start Supplied material

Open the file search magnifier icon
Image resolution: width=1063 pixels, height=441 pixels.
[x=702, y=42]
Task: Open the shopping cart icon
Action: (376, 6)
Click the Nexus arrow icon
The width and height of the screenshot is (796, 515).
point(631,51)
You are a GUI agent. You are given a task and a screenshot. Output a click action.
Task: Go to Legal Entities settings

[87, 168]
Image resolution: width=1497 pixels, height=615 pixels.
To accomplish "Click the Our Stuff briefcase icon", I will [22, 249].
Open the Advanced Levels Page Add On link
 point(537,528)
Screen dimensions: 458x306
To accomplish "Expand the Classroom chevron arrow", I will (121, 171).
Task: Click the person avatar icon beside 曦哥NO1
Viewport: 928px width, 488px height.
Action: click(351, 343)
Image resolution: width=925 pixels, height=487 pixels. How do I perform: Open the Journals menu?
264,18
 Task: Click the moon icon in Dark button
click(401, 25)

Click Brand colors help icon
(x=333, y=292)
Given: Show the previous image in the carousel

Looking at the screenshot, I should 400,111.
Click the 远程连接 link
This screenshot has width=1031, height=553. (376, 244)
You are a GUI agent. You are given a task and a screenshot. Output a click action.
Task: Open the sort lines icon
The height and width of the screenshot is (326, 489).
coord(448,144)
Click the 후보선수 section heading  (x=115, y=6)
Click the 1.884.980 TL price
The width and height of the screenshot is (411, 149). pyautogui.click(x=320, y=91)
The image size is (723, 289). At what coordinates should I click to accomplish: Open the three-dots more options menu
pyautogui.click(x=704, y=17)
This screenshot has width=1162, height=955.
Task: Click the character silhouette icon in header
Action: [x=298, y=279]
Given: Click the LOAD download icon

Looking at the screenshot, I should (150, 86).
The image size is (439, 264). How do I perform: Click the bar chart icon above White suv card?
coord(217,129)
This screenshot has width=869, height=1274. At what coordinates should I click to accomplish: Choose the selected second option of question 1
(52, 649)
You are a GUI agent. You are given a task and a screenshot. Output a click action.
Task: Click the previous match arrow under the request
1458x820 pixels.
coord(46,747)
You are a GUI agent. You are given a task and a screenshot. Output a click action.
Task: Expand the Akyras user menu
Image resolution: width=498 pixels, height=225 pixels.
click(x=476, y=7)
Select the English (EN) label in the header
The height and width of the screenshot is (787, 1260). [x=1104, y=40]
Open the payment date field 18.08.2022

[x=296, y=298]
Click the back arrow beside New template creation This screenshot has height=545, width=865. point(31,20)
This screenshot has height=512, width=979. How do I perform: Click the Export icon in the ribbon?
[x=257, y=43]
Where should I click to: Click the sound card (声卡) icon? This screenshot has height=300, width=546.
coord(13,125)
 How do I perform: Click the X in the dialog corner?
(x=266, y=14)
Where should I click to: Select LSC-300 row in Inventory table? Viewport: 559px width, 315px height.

end Supplied material

Express the entries as a JSON list of strings, one string per line and blank lines omitted, beginning at the line that contains "Click the back" and continuing through the end of the entries.

[
  "Click the back arrow beside New template creation This screenshot has height=545, width=865. point(31,20)",
  "This screenshot has height=512, width=979. How do I perform: Click the Export icon in the ribbon?",
  "[x=257, y=43]",
  "Where should I click to: Click the sound card (声卡) icon? This screenshot has height=300, width=546.",
  "coord(13,125)",
  " How do I perform: Click the X in the dialog corner?",
  "(x=266, y=14)",
  "Where should I click to: Select LSC-300 row in Inventory table? Viewport: 559px width, 315px height."
]